4. Passive screen time
This is watching TV – something we have come to accept as a background activity and relaxing for adults. But good television can be highly influential, beneficial and worth seeking out and watching together – see Blue Planet, Shakespeare, Horrible Histories, Bake Off or Springwatch. Some programmes have little benefit to kids and they’d be better off kicking a ball around. Some educational programmes have positive stimulation – but the TV should never be used as a babysitter or pacifier.
– Building modern skills
Digital skills are essential for pretty much all future careers – learning the skills of communication and coding now will equip kids to succeed in an as yet unpredictable future.
– Digital citizenship
Being fluent in media and communication skills enables our children to be engaged members of the community.
Learning and creativity are benefits of the right sort of digital activity – and can be found in all sorts
of different measures in all four types of screen time.
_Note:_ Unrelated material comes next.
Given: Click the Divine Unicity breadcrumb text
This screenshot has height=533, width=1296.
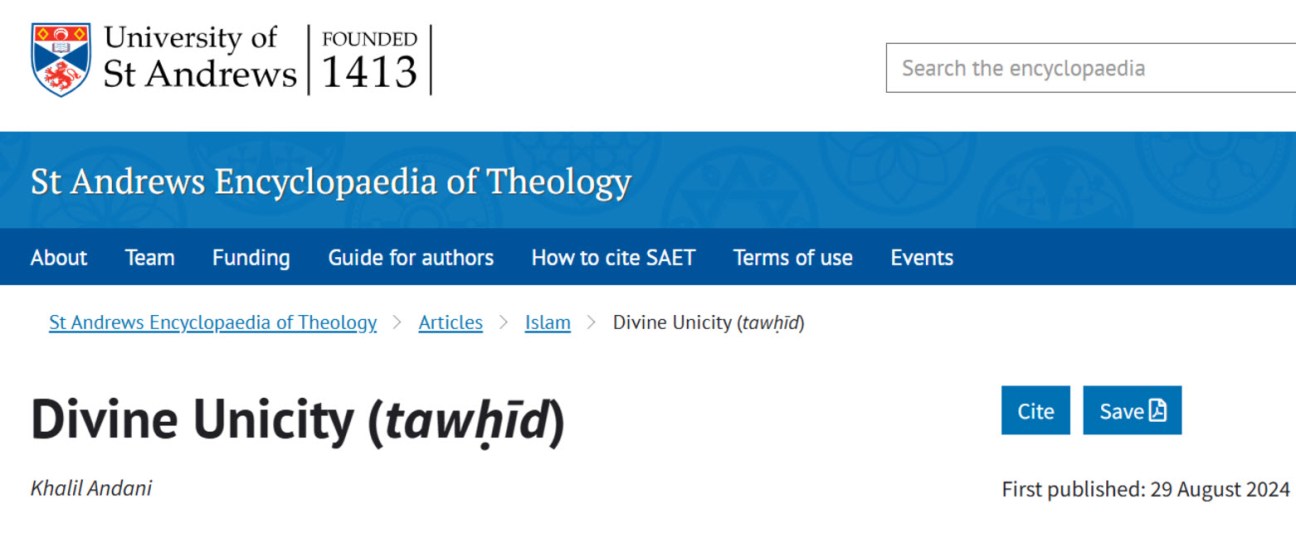Looking at the screenshot, I should [x=708, y=322].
– Finding a like-minded group
Finding friends who have the same outlook on life or similar interests can make young people feel less alone.
– Behavioural issues
Too much screen time – or the wrong kind – can often lead to problems with attention and concentration in children.
– Childhood obesity
It’s a time-bomb and well reported – using screens too frequently can deter kids from getting out and getting active.
– Anti-social behaviour
There are incidents of bullying online – this can occur both in active screen time, for instance online games, and in communicative screen time, where kids can suffer from negative, harmful and upsetting comments.
It has been reported that children can feel a sense of isolation or low self-confidence when they see “everyone else having fun” – as mature adults we may be able to be cycnical about Instagram posts, but it’s very hard for young minds to process this in a balanced way.
What can parents do?
Be a parent in the digital world just the way you are in the real world. Help your kids to navigate digital media, talk, listen and share experiences; let them be part of your screen time and vice versa. For example: ask them about their games; ask to learn how to play; create something together; use your screen time to find a recipe or instructions for a craft project and make it together; FaceTime granny as a family; have a movie night so that you share and discuss even in “passive” mode; talk about technology and screens you see when you’re out and about together.
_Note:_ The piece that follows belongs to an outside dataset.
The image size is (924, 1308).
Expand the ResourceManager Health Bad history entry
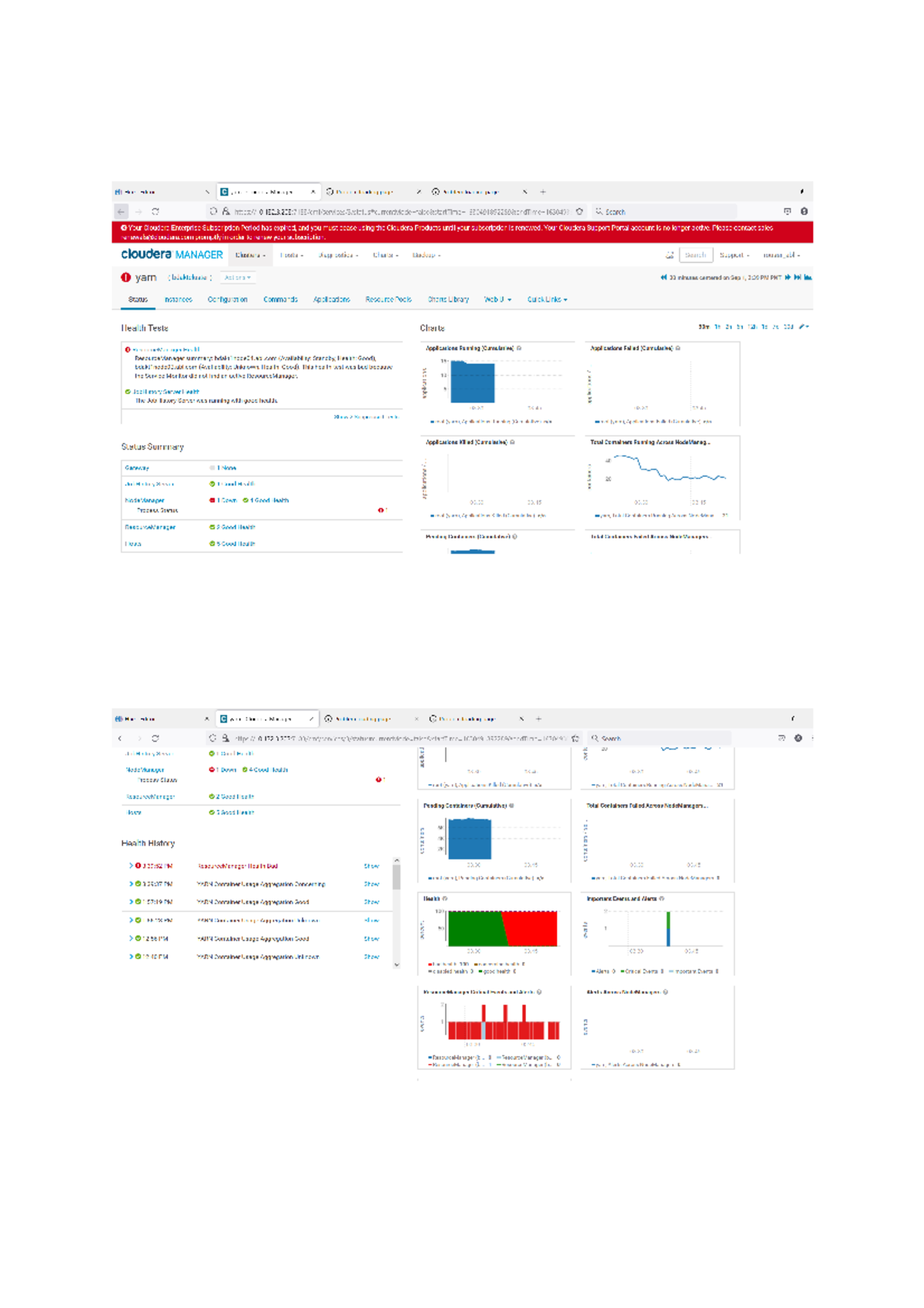pyautogui.click(x=131, y=866)
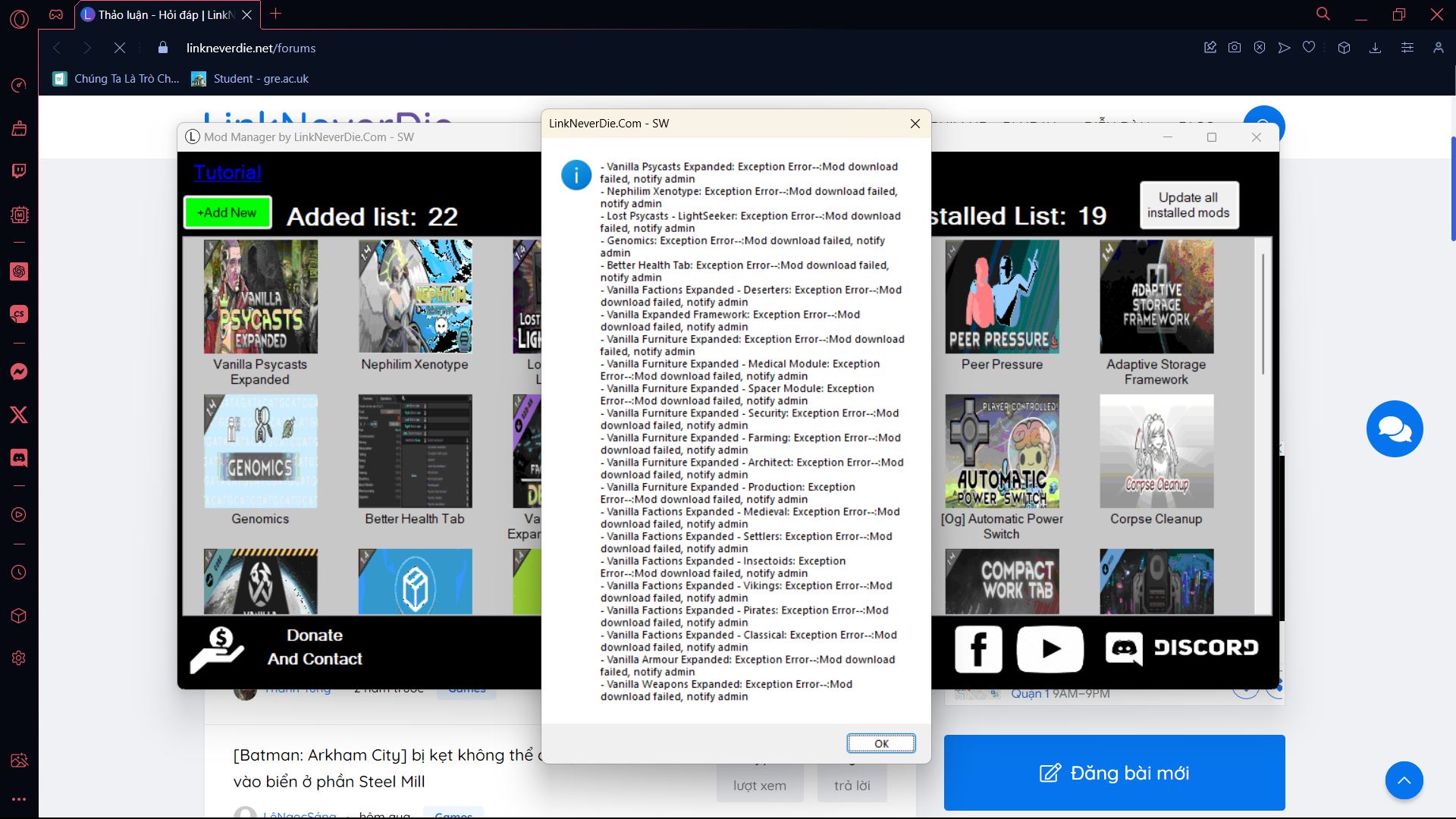Open X (Twitter) icon in sidebar

(19, 414)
Most importantly, lead by example. Set up boundaries that apply to you and the children, have digital-free times, or digital-free areas, set curfews for phone and screen usage, put all your phones in a basket for “off-grid hour”. The best way for children to learn is from your example.
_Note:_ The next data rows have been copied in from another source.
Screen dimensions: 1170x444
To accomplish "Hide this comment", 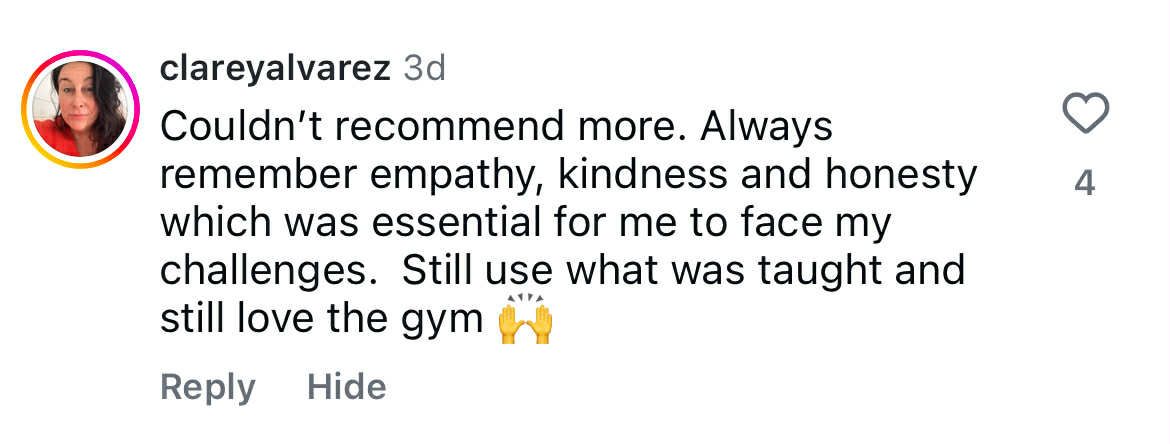I will click(x=346, y=387).
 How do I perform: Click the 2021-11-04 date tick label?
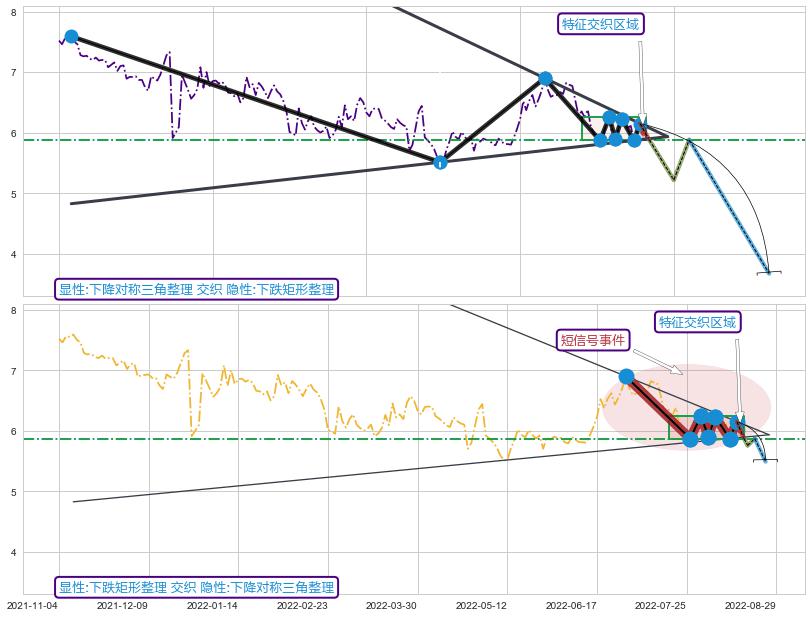33,605
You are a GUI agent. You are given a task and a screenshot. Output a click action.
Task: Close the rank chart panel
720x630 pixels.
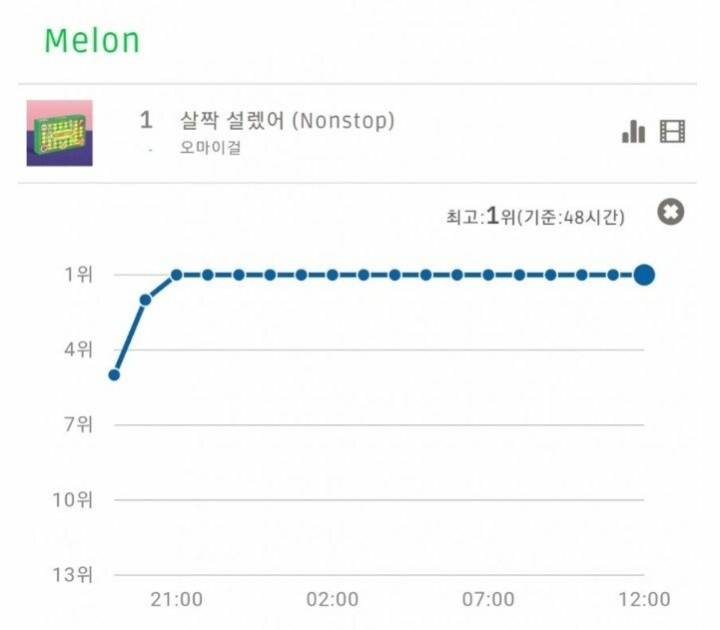pyautogui.click(x=671, y=213)
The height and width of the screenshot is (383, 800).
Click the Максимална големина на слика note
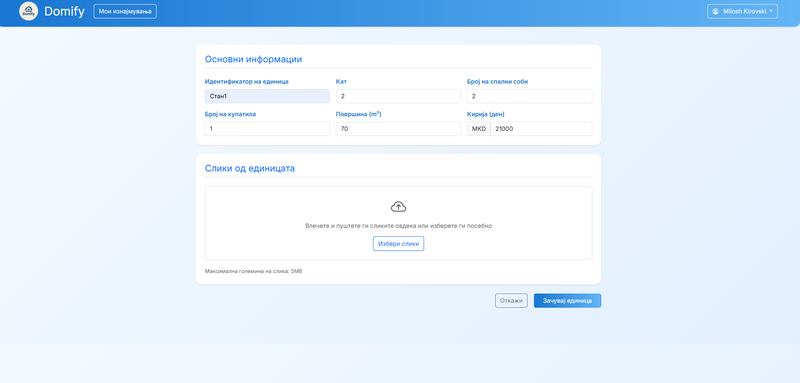pos(253,271)
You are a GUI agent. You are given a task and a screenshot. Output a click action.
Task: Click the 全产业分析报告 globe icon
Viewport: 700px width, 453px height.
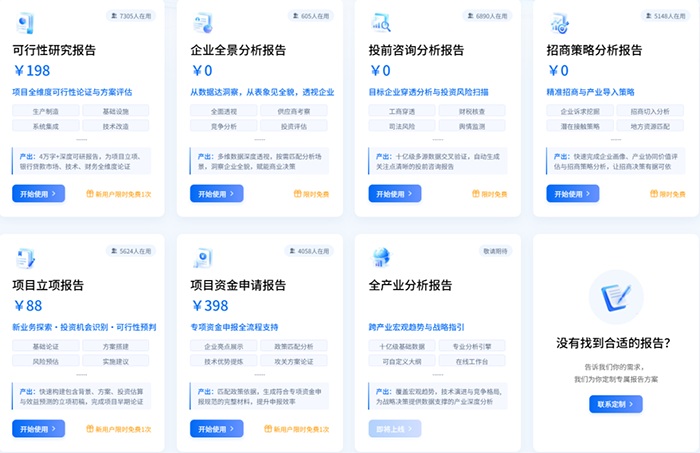381,258
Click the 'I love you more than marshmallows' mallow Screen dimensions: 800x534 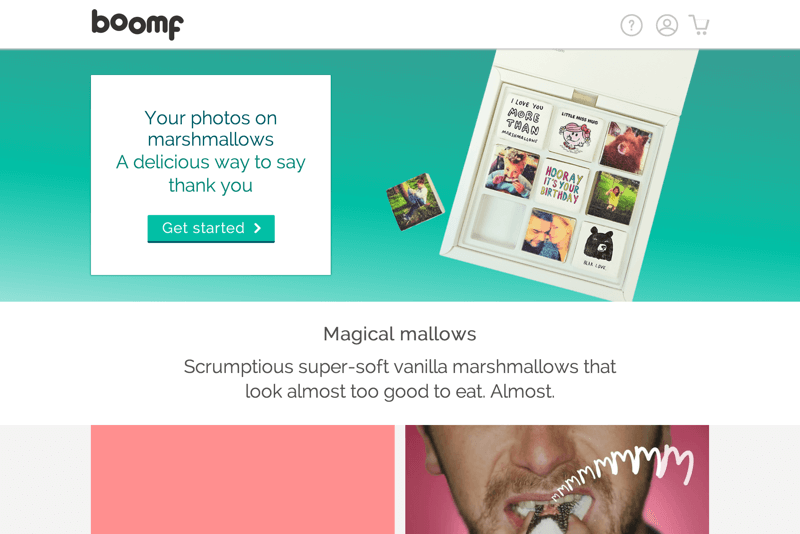[525, 119]
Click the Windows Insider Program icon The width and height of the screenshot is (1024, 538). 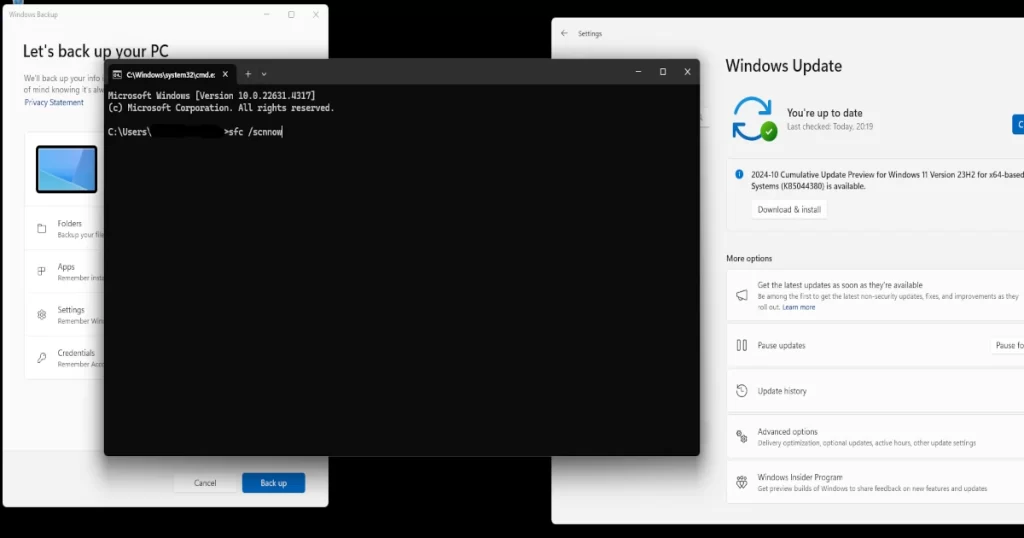point(742,482)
But don’t over-limit. Okay, this may sound crazy but we do need to get real about screen time and what it means. At school, kids may be on their iPads doing really constructive, creative work. There may be useful research they need to do for homework or to pursue a hobby, and there is no real limit to the amount of screen time for our types 1 and 2 – Creative and Communicative – within the capacity to avoid eye-strain and with the caveat that time is used responsibly and monitored. If we over-limit screen time, kids may be unprepared for education, where exams are likely to be on computers. Touch typing is a valuable asset and navigating the digital world is a positive benefit.
Just be aware of what your child is doing on a screen, and be hyper-sensitive to the moods and behaviour post-screen time. Ensure you are being realistic in the context of the modern world, and discount productive, useful screen time from their daily limit. Your mantra for screen time might become: Measured, Monitored, Meaningful.